Required actions
A) In the passage on El Niño forecasting, how many grid points inside the El Niño basin are used to build the climate network?
B) Carry on the passage on El Niño forecasting from the point where it stops.

Soon I’ll start talking about the programs they’ve written, and how you can help. But today I’ll summarize the paper by Ludescher *et al*. Their methodology is also explained here:

• Josef Ludescher, Avi Gozolchiani, Mikhail I. Bogachev, Armin Bunde, Shlomo Havlin, and Hans Joachim Schellnhuber, Improved El Niño forecasting by cooperativity detection, *Proceedings of the National Academy of Sciences*, 30 May 2013.

The basic idea is to use a climate network. There are lots of variants on this idea, but here’s a simple one. Start with a bunch of dots representing different places on the Earth. For any pair of dots $i$ and $j$, compute the cross-correlation of temperature histories at those two places. Call some function of this the ‘link strength’ for that pair of dots. Compute the average link strength… and get excited when this gets bigger than a certain value.

The papers by Ludescher *et al* use this strategy to predict El Niños. They build their climate network using correlations between daily temperature data for 14 grid points in the El Niño basin and 193 grid points outside this region, as shown here:

The red dots are the points in the El Niño basin.

Records provided
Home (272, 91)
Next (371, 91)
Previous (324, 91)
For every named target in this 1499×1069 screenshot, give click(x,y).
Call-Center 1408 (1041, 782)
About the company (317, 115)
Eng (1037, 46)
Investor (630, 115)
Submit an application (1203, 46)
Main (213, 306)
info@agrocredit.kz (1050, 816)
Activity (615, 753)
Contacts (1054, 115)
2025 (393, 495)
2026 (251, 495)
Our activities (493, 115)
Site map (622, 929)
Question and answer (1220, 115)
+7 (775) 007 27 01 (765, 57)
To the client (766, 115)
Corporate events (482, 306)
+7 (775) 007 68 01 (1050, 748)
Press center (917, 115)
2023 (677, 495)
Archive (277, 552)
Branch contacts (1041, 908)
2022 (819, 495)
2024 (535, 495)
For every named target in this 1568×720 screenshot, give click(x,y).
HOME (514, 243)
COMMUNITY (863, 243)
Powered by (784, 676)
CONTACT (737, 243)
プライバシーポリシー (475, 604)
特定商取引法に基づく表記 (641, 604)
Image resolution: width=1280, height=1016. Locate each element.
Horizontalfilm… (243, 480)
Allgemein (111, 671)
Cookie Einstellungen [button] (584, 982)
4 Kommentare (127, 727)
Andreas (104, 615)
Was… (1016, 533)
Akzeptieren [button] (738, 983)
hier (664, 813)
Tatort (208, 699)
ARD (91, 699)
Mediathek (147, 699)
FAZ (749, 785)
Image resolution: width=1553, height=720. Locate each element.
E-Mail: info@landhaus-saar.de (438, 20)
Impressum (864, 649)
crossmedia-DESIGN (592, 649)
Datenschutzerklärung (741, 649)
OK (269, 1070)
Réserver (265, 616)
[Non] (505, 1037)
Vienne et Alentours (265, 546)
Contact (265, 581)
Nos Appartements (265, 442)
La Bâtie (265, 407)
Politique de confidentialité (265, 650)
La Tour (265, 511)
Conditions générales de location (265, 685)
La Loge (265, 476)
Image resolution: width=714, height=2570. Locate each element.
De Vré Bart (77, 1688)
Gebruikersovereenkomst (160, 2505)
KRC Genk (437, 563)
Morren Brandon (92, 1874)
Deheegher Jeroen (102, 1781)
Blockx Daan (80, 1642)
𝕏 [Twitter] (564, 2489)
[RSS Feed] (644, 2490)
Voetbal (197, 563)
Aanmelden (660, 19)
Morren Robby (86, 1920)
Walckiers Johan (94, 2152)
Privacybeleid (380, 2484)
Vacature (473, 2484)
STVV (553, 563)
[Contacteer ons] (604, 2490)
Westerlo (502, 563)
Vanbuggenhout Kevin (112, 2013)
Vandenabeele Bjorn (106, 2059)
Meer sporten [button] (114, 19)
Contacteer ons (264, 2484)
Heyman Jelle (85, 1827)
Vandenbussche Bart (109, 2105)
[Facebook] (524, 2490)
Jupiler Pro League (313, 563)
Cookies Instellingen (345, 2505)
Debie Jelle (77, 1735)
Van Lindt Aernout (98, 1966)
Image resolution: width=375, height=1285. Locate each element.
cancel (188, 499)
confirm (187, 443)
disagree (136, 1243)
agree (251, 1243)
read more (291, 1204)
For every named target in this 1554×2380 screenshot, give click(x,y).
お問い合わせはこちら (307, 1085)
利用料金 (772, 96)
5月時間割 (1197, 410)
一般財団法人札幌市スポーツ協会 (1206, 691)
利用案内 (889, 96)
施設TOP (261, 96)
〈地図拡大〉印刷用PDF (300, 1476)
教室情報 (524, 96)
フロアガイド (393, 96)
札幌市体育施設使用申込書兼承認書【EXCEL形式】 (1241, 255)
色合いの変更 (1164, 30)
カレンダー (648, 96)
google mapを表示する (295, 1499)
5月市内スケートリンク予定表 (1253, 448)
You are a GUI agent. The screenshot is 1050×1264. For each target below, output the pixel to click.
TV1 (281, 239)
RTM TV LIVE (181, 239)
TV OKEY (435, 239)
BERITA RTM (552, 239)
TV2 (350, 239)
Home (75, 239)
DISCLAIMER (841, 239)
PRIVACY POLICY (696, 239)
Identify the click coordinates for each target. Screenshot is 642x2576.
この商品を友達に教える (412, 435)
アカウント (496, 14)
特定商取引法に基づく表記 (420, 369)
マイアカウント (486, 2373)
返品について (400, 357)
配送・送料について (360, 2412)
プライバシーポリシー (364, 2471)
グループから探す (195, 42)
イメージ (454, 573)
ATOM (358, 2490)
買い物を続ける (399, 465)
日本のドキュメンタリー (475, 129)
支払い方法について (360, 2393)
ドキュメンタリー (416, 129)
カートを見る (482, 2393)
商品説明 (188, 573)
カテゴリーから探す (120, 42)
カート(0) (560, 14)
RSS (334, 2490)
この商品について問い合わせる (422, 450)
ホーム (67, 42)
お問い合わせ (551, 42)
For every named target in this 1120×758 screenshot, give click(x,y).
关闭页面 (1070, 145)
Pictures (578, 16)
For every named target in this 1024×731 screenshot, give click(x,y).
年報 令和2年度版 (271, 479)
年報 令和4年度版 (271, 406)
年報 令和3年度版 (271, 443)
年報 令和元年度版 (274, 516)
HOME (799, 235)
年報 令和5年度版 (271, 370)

Answers provided
A) 14 grid points.

B)
Starting from this temperature data, they compute an ‘average link strength’ in a way I’ll describe later. When this number is bigger than a certain fixed value, they claim an El Niño is coming.

How do they decide if they’re right? How do we tell when an El Niño actually arrives? One way is to use the ‘Niño 3.4 index’. This the area-averaged sea surface temperature anomaly in the yellow region here:

**Anomaly** means the temperature minus its average over time: how much *hotter than usual* it is. When the Niño 3.4 index is over 0.5°C for at least~~ 3~~ 5 months, Ludescher*et al* say there’s an El Niño.

Here is what they get:

The blue peaks are El Niños: episodes where the Niño 3.4 index is over 0.5°C for at least~~ 3~~ 5 months.

The red line is their ‘average link strength’. Whenever this exceeds a certain threshold $\Theta = 2.82$, and the Niño 3.4 index is not *already* over 0.5°C, they predict an El Niño will start in the following calendar year.

The green arrows show their successful predictions. The dashed arrows show their false alarms. A little letter n appears next to each El Niño that they failed to predict.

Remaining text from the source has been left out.